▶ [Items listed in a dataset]
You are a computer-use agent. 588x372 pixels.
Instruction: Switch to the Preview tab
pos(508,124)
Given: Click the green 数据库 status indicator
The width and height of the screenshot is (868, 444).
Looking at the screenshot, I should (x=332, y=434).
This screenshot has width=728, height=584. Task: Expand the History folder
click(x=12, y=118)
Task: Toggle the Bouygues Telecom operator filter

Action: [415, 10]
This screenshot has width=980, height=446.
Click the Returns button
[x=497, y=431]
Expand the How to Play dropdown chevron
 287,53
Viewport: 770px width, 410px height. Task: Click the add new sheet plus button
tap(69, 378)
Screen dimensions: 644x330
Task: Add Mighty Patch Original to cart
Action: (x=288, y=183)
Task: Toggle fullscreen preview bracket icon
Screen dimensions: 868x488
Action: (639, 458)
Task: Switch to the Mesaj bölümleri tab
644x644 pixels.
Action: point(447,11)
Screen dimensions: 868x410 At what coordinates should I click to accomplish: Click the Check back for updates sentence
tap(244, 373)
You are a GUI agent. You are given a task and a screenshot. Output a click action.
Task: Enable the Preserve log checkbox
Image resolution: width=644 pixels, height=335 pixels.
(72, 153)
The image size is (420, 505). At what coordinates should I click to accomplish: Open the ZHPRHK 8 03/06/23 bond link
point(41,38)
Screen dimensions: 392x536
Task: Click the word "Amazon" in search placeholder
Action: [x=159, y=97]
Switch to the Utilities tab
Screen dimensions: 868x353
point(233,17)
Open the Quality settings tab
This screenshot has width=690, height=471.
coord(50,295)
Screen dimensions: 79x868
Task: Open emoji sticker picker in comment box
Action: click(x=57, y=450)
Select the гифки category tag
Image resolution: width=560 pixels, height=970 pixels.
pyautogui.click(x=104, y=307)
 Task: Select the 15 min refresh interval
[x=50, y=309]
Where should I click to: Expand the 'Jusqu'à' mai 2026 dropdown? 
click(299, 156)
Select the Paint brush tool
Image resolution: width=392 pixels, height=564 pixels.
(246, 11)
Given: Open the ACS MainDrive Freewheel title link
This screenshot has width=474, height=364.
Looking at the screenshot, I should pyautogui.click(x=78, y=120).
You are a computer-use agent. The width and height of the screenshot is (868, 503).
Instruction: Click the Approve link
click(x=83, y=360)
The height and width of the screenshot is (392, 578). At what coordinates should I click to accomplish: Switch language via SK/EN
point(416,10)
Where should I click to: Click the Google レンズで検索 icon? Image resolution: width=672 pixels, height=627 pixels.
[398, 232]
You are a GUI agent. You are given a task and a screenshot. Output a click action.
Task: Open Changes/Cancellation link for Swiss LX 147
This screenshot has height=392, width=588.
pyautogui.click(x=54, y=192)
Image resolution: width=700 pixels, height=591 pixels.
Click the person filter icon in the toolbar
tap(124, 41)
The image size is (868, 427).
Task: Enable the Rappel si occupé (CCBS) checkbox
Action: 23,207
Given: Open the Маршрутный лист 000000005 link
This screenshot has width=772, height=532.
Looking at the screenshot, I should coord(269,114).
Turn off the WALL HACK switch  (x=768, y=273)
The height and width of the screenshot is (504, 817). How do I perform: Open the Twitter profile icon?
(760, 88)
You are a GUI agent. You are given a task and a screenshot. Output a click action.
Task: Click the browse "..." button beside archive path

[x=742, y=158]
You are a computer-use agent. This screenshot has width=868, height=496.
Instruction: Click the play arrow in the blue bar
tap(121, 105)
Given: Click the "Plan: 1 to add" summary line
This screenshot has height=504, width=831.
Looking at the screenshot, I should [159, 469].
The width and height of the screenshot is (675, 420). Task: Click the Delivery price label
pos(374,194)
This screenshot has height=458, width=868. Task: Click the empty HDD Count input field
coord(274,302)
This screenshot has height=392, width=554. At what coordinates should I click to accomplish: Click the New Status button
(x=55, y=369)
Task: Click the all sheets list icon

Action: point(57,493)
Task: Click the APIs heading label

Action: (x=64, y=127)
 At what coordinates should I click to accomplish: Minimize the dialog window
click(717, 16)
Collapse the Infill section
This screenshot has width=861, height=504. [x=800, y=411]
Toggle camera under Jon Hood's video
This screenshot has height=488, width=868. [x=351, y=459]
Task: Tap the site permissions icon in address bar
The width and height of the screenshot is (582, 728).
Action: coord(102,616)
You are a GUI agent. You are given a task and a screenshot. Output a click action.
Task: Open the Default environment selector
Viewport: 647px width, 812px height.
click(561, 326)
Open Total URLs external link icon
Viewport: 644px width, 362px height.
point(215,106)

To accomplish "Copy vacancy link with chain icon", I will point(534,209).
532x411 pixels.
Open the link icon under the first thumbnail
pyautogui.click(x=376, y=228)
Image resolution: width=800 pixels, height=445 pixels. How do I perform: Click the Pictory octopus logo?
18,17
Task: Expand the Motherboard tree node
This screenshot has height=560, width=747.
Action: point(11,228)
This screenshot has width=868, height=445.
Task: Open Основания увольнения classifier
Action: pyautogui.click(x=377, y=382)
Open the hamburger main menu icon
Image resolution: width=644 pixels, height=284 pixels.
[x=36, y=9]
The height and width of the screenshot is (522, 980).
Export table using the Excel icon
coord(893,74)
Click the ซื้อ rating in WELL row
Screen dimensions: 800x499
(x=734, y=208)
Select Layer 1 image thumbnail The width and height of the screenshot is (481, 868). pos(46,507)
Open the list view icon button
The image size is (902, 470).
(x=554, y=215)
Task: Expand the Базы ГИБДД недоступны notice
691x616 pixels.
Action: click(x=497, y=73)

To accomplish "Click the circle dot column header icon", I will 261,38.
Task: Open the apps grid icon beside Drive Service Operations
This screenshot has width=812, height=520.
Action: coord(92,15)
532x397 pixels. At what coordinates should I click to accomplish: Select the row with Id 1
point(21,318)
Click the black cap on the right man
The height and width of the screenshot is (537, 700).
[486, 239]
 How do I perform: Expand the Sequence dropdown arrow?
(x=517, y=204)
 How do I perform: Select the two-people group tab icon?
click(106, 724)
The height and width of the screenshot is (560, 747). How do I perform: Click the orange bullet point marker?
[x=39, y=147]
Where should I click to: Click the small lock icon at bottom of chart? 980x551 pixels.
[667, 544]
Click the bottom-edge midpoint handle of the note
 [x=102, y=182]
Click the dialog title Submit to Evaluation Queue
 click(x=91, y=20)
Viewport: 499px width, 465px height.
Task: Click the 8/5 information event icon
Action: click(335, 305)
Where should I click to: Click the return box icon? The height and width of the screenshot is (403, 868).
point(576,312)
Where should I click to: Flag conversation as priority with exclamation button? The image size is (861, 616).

▶ [What you need to do]
Retype the data in full and match it exactly.

▶ [Result for this exercise]
You are a computer-use agent. 588x372 pixels.
Instruction: Switch to the Preview tab
pos(508,124)
Given: Click the green 数据库 status indicator
The width and height of the screenshot is (868, 444).
Looking at the screenshot, I should (x=332, y=434).
This screenshot has width=728, height=584. Task: Expand the History folder
click(x=12, y=118)
Task: Toggle the Bouygues Telecom operator filter

Action: [415, 10]
This screenshot has width=980, height=446.
Click the Returns button
[x=497, y=431]
Expand the How to Play dropdown chevron
 287,53
Viewport: 770px width, 410px height. Task: Click the add new sheet plus button
tap(69, 378)
Screen dimensions: 644x330
Task: Add Mighty Patch Original to cart
Action: (x=288, y=183)
Task: Toggle fullscreen preview bracket icon
Screen dimensions: 868x488
Action: (639, 458)
Task: Switch to the Mesaj bölümleri tab
644x644 pixels.
Action: point(447,11)
Screen dimensions: 868x410 At what coordinates should I click to accomplish: Click the Check back for updates sentence
tap(244, 373)
You are a GUI agent. You are given a task and a screenshot. Output a click action.
Task: Enable the Preserve log checkbox
Image resolution: width=644 pixels, height=335 pixels.
(72, 153)
The image size is (420, 505). At what coordinates should I click to accomplish: Open the ZHPRHK 8 03/06/23 bond link
point(41,38)
Screen dimensions: 392x536
Task: Click the word "Amazon" in search placeholder
Action: [x=159, y=97]
Switch to the Utilities tab
Screen dimensions: 868x353
point(233,17)
Open the Quality settings tab
This screenshot has width=690, height=471.
coord(50,295)
Screen dimensions: 79x868
Task: Open emoji sticker picker in comment box
Action: click(x=57, y=450)
Select the гифки category tag
Image resolution: width=560 pixels, height=970 pixels.
pyautogui.click(x=104, y=307)
 Task: Select the 15 min refresh interval
[x=50, y=309]
Where should I click to: Expand the 'Jusqu'à' mai 2026 dropdown? 
click(299, 156)
Select the Paint brush tool
Image resolution: width=392 pixels, height=564 pixels.
(246, 11)
Given: Open the ACS MainDrive Freewheel title link
This screenshot has width=474, height=364.
Looking at the screenshot, I should pyautogui.click(x=78, y=120).
You are a computer-use agent. The width and height of the screenshot is (868, 503).
Instruction: Click the Approve link
click(x=83, y=360)
The height and width of the screenshot is (392, 578). At what coordinates should I click to accomplish: Switch language via SK/EN
point(416,10)
Where should I click to: Click the Google レンズで検索 icon? Image resolution: width=672 pixels, height=627 pixels.
[398, 232]
You are a GUI agent. You are given a task and a screenshot. Output a click action.
Task: Open Changes/Cancellation link for Swiss LX 147
This screenshot has height=392, width=588.
pyautogui.click(x=54, y=192)
Image resolution: width=700 pixels, height=591 pixels.
Click the person filter icon in the toolbar
tap(124, 41)
The image size is (868, 427).
Task: Enable the Rappel si occupé (CCBS) checkbox
Action: 23,207
Given: Open the Маршрутный лист 000000005 link
This screenshot has width=772, height=532.
Looking at the screenshot, I should coord(269,114).
Turn off the WALL HACK switch  (x=768, y=273)
The height and width of the screenshot is (504, 817). How do I perform: Open the Twitter profile icon?
(760, 88)
You are a GUI agent. You are given a task and a screenshot. Output a click action.
Task: Click the browse "..." button beside archive path

[x=742, y=158]
You are a computer-use agent. This screenshot has width=868, height=496.
Instruction: Click the play arrow in the blue bar
tap(121, 105)
Given: Click the "Plan: 1 to add" summary line
This screenshot has height=504, width=831.
Looking at the screenshot, I should [159, 469].
The width and height of the screenshot is (675, 420). Task: Click the Delivery price label
pos(374,194)
This screenshot has height=458, width=868. Task: Click the empty HDD Count input field
coord(274,302)
This screenshot has height=392, width=554. At what coordinates should I click to accomplish: Click the New Status button
(x=55, y=369)
Task: Click the all sheets list icon

Action: point(57,493)
Task: Click the APIs heading label

Action: (x=64, y=127)
 At what coordinates should I click to accomplish: Minimize the dialog window
click(717, 16)
Collapse the Infill section
This screenshot has width=861, height=504. [x=800, y=411]
Toggle camera under Jon Hood's video
This screenshot has height=488, width=868. [x=351, y=459]
Task: Tap the site permissions icon in address bar
The width and height of the screenshot is (582, 728).
Action: coord(102,616)
You are a GUI agent. You are given a task and a screenshot. Output a click action.
Task: Open the Default environment selector
Viewport: 647px width, 812px height.
click(561, 326)
Open Total URLs external link icon
Viewport: 644px width, 362px height.
point(215,106)

To accomplish "Copy vacancy link with chain icon", I will point(534,209).
532x411 pixels.
Open the link icon under the first thumbnail
pyautogui.click(x=376, y=228)
Image resolution: width=800 pixels, height=445 pixels. How do I perform: Click the Pictory octopus logo?
18,17
Task: Expand the Motherboard tree node
This screenshot has height=560, width=747.
Action: point(11,228)
This screenshot has width=868, height=445.
Task: Open Основания увольнения classifier
Action: pyautogui.click(x=377, y=382)
Open the hamburger main menu icon
Image resolution: width=644 pixels, height=284 pixels.
[x=36, y=9]
The height and width of the screenshot is (522, 980).
Export table using the Excel icon
coord(893,74)
Click the ซื้อ rating in WELL row
Screen dimensions: 800x499
(x=734, y=208)
Select Layer 1 image thumbnail The width and height of the screenshot is (481, 868). pos(46,507)
Open the list view icon button
The image size is (902, 470).
(x=554, y=215)
Task: Expand the Базы ГИБДД недоступны notice
691x616 pixels.
Action: click(x=497, y=73)

To accomplish "Click the circle dot column header icon", I will 261,38.
Task: Open the apps grid icon beside Drive Service Operations
This screenshot has width=812, height=520.
Action: coord(92,15)
532x397 pixels. At what coordinates should I click to accomplish: Select the row with Id 1
point(21,318)
Click the black cap on the right man
The height and width of the screenshot is (537, 700).
[486, 239]
 How do I perform: Expand the Sequence dropdown arrow?
(x=517, y=204)
 How do I perform: Select the two-people group tab icon?
click(106, 724)
The height and width of the screenshot is (560, 747). How do I perform: Click the orange bullet point marker?
[x=39, y=147]
Where should I click to: Click the small lock icon at bottom of chart? 980x551 pixels.
[667, 544]
Click the bottom-edge midpoint handle of the note
 [x=102, y=182]
Click the dialog title Submit to Evaluation Queue
 click(x=91, y=20)
Viewport: 499px width, 465px height.
Task: Click the 8/5 information event icon
Action: click(335, 305)
Where should I click to: Click the return box icon? The height and width of the screenshot is (403, 868).
point(576,312)
Where should I click to: Flag conversation as priority with exclamation button? The image size is (861, 616).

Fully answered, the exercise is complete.